Sex-differential BCG scar prevalence has been described in two studies in children, showing lower scar formation amongst girls compared with boys [8,41], but not in four other studies [15,21,25,35]. Sex-related differences in beneficial effects of BCG vaccination have also been reported amongst infants; some studies showing the beneficial effects favour the male sex (randomised controlled trials in Uganda [42] and Guinea-Bissau [43]) and others the female sex [6,7,44], Nonetheless, in interpreting our finding of decreased likelihood of scarring amongst males compared with females, we acknowledge the possibility of gender-related differences in reporting behaviour in our study, as men have been shown to underreport on health-related matters and thus may be less likely to notice or report a small scar on their arm [45]. Moreover, the majority of participants in our study were female.

Scar perception differed by country, prior BCG scar experience and sex. Brazil, a high TB prevalence country, had the highest proportion of participants who accepted scarring. This may be due to the active national infant BCG vaccination program normalising BCG scars in the population. There may also be differences in cosmetic scar appearance according to ethnic skin type [46,47]. Males were also less concerned with their BCG scar, consistent with a smaller study assessing scar acceptance amongst high-school-aged children in the UK [41].

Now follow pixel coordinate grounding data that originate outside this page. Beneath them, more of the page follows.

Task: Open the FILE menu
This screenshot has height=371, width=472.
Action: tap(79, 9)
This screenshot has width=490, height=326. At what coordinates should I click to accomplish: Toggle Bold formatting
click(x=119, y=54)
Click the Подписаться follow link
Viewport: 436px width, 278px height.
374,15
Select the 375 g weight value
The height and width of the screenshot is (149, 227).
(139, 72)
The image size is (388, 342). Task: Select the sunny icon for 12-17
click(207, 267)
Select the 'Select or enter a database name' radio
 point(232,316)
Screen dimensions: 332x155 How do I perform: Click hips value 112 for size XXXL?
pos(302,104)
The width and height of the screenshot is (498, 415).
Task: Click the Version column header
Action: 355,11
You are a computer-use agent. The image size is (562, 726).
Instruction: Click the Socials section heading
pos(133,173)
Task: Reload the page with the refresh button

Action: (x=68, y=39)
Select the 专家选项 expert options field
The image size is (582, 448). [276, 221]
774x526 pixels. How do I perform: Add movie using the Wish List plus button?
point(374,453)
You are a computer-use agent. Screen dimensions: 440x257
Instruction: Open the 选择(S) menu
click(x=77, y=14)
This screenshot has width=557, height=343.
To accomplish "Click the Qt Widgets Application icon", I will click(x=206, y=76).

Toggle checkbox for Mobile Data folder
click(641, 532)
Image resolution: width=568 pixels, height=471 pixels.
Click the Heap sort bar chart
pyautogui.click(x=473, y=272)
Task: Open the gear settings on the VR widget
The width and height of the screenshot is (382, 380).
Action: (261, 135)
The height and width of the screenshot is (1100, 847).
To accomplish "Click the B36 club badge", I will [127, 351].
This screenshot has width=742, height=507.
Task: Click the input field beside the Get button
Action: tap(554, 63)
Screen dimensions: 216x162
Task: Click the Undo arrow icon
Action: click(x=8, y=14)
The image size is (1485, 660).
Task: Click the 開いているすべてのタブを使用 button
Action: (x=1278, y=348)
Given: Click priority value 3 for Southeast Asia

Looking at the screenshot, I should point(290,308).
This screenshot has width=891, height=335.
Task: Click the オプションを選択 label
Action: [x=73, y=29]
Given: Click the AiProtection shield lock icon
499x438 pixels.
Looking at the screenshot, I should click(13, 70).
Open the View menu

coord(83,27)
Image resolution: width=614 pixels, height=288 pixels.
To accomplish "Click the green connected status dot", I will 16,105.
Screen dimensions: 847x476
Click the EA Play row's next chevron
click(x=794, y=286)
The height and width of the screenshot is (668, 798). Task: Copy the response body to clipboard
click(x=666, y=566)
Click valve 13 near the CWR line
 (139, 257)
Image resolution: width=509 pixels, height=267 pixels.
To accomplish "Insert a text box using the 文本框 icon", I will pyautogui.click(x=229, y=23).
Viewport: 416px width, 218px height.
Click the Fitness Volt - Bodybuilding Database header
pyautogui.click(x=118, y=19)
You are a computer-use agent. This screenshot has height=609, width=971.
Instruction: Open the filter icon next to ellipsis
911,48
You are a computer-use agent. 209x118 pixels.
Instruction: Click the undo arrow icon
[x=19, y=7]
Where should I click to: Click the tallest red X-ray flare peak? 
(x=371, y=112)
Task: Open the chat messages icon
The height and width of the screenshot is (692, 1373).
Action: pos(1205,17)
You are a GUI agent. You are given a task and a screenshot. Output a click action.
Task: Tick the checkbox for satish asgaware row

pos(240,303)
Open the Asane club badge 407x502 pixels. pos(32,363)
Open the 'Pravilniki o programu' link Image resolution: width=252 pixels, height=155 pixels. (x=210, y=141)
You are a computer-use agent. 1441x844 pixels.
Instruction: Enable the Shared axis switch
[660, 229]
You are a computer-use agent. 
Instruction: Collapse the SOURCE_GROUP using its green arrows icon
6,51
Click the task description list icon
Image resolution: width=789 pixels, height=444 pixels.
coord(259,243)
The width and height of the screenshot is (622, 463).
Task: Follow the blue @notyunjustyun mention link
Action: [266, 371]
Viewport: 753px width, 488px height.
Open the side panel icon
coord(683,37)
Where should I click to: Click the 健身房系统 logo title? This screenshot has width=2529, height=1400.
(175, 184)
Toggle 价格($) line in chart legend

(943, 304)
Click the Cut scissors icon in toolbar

This study has some limitations. Scar size was not assessed, and this has previously been shown to correlate with the extent of the underlying immune response [10] and the beneficial off target (non-specific) effects in infants [9,48]. Scar prevalence at 12 months was assessed by participants, which may affect accuracy of scar detection (the self-reporting nature may explain the observed sex-difference), although they were HCW previously informed of the expected injection site reaction at recruitment and were asked to provide injection site photographs. Furthermore, potential confounding factors could include vaccinators’ prior BCG vaccination experience, potential variances in vaccine administration technique, as well as BCG batch.

The strengths of this study include the prospective data collection of vaccine site reactions in a large number of individuals across multiple countries, vaccinated with the same BCG strain.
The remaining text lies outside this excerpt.